How do we tell whether we are right for each other?
Written by listed counsellor/psychotherapist: Brenda Clowes MBACP COSRT
9th November, 20140 Comments
One of the questions I get asked is: 'How do we tell whether we are right for each other?' There is a quest for a formula or a gauge when everything feels so confusing and so much rests on the decision to stay together or part.
So what draws couples together in the first place? Physical attraction? This is not shallow or to be trivialised. There is a whole world of information exchanged in the first look the meaning of which is mostly out of our awareness. Then from the first conversations we learn things that excite us about the similarity (we both like the same music, we share beliefs, we laugh at the same things) or by difference ('I have never left home - you have lived independently since 18', or 'you phone and pursue me - I'm too scared of rejection to do that').
Unfortunately some of the things that are so attractive to us - 'You are so good in company' - we end up punishing each other for 'why do you always go off and leave me'? The attraction may have been the hope that the quality would rub off on us and we would develop the confidence to 'work a room' when in fact what may happen is that we get even more shy.
The little vignettes that couples describe of their first meetings are telling. When I first met my husband he asked to see me home. As we were leaving he needed to use the loo. He gave me his Army Pass card (no pun intended) to look after to make sure I would still be there when he came out. I couldn't believe he would trust me with something so essential to him and was flattered that he took the risk and I was hugely impressed by his ingenuity and daring. It didn't occur to me until later that he may have had girls run away from him before.
When I was training one of the text books was called “Marital Tensions” by Henry V. Dicks. It was heavy going and took a lot of dedication to get through, but it was worth it to find the jewel in the piece. He talks of three major levels that have importance in maintaining the couple over different phases.
The first and most public is that of the socio-cultural which includes class, religion, education, race, age etc., and so the couple may be united by shared identification through background and social status and values.
The second is that of personal norms, conscious judgments and expectations, personal views, habits and tastes. This is where the pushes and pulls of demands on the partners for role performance are tested.
The third Dicks calls 'the unconscious forces' flowing between partners forming bonds of a positive and negative kind. This is where we locate the drives towards satisfaction of earlier needs which have undergone exclusion from awareness. 'Chemistry' is perhaps an easier concept.
Dick's idea is that we need to have credit in at least two of these aspects. So, an arranged marriage may have (1) and (2) but not necessarily the chemistry, or the social affinity (1) with a deep connection or chemistry (3) can withstand strong divergencies in personal norms and tastes, as can personal norms (2) and chemistry (3) withstand cultural differences.
Reality testing may prove to one or both partners that the relationship was based on only one of these levels, and give an explanation for the lack of satisfaction.
….......lack of satisfaction. This is unlikely. It is more likely that you will find one or even two areas where you were more in tune with each other originally, but life has moved on.
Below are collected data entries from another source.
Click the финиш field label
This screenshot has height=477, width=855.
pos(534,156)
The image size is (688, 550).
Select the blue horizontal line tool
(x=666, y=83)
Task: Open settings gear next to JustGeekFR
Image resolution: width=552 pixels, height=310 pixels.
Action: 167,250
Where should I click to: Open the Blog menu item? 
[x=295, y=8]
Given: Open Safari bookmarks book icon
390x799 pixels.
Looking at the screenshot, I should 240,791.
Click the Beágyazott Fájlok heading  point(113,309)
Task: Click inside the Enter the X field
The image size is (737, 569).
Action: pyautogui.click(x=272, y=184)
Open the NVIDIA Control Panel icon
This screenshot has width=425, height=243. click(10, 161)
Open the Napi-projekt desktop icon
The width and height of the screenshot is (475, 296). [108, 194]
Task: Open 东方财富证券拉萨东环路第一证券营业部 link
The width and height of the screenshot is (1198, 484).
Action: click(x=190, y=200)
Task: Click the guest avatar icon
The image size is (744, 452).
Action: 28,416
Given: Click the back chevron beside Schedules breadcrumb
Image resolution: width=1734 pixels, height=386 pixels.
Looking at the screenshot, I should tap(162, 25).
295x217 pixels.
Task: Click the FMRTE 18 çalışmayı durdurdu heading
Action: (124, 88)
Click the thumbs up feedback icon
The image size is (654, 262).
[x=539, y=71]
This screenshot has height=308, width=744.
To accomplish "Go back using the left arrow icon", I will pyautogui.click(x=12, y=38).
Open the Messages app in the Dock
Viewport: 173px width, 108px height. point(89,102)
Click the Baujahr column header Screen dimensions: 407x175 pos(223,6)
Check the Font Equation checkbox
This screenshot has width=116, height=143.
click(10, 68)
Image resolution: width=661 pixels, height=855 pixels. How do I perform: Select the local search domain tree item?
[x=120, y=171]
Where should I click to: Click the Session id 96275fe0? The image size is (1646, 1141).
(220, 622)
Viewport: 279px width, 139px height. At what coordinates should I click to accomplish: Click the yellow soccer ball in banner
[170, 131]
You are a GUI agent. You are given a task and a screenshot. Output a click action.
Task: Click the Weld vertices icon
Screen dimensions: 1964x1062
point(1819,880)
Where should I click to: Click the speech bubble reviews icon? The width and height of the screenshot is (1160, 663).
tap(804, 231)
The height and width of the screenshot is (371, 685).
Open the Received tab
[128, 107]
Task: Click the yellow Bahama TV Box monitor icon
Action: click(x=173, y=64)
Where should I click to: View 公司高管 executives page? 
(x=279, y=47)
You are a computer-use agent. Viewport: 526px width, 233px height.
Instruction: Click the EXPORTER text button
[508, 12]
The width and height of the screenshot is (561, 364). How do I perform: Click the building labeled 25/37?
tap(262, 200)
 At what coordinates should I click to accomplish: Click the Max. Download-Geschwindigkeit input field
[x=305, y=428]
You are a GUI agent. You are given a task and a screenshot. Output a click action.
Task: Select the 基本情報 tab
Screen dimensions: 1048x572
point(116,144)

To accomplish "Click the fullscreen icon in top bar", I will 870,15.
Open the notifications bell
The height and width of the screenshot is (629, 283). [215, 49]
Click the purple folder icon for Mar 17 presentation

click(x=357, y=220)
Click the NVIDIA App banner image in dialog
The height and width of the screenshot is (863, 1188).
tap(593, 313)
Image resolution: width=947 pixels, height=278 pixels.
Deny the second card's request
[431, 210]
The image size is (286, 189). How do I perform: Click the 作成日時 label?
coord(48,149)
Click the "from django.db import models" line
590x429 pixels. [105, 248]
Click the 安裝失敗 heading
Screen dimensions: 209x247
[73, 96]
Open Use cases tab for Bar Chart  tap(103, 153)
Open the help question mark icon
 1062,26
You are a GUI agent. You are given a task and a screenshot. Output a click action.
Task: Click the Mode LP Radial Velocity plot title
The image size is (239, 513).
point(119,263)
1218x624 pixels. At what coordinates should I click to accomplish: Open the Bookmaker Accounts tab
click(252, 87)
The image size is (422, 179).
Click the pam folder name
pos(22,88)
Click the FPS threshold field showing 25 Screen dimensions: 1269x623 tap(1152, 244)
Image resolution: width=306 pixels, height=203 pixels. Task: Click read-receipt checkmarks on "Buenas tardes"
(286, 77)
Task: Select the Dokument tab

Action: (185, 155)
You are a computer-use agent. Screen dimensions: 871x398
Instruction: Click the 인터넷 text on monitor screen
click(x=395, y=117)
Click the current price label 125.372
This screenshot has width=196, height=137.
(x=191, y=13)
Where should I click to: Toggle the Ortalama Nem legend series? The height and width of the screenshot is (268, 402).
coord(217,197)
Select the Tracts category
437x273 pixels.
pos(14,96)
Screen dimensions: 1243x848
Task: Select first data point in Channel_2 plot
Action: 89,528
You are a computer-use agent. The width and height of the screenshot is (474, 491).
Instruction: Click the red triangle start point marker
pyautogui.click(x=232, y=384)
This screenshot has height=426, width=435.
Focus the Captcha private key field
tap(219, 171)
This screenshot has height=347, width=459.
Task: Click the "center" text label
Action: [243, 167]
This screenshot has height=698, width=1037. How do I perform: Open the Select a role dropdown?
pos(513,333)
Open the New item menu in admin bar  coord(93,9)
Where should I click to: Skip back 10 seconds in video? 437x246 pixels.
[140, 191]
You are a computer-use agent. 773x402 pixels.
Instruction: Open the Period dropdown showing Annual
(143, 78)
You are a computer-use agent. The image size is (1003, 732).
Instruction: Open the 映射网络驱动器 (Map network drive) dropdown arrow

You and your partner need to be frank about what was there and what is missing, or are obstacles to closeness, and see the changes you both want.
There is the possibility that one or other of you have changed and to stay would mean stiffing yourself as a person, but many couples will tell you that they have been to the brink and struggled through a rough and uncertain time and have 'found' each other again this time in a deeper way.